If it were the case that Protestants in general, and evangelical Protestants in particular, were likely to follow a “Protestant” disposition as judges or other legal elites, then the underrepresentation of evangelicals might matter to the construction of law.  Or, at least it would matter in the sense that legal outcomes would be systematically different if there were more evangelicals among the legal elite.  But, in fact, there seems to be little evidence that judges who are Protestant, Catholic, Jewish or anything else are particularly more likely than others to follow a “Protestant” or “Catholic” approach on textualism, authority, and tradition.  For example, as Levinson showed, the notoriously anti-Catholic Hugo Black scores as “Protestant” on textualism but “Catholic” on judicial authority.

Finally, if I’m not convinced that evangelicals would systematically display traditionally Protestant approaches to texts, authority, and tradition, I do think that a greater evangelical presence among the legal elite might have an important effect on the development of law in another way. The defining element of modern American evangelicalism is its individualistic experientialism, its insistence on a personal born-again experience, its adherence to what religion critic Harold Bloom defines as the key trait of any genuinely American religion—walking alone with Jesus in the wilderness.  To be an evangelical means to know Jesus in the heart.

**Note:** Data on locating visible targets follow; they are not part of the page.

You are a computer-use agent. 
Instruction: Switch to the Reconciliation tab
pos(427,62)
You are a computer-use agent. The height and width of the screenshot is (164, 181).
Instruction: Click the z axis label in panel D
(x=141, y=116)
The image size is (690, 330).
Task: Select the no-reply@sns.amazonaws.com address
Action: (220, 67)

It is not hard to see the misfit between evangelicalism’s experiential epistemology and law as a rationalistic, deductive system.  But to a pointy-headed legal academic like me, the portrayal of law as rationalistic and deductive seems so nineteenth century.  In the post-realist, post-modern world, law is increasingly understood as personal, subjective, and even experiential.  To take just one small example, the whole “expressivist” strand of contemporary legal scholarship is about how law is received, understood, internalized, and experienced.

Although evangelicals may not understand this well, modern legal thought may be very much up their alley.  It would be a shame if evangelicals continued to stand on the sidelines while the legal academy, the courts, and other legal institutions worked through the implications of law in the post-modern world—something about which evangelicals should have lots to say.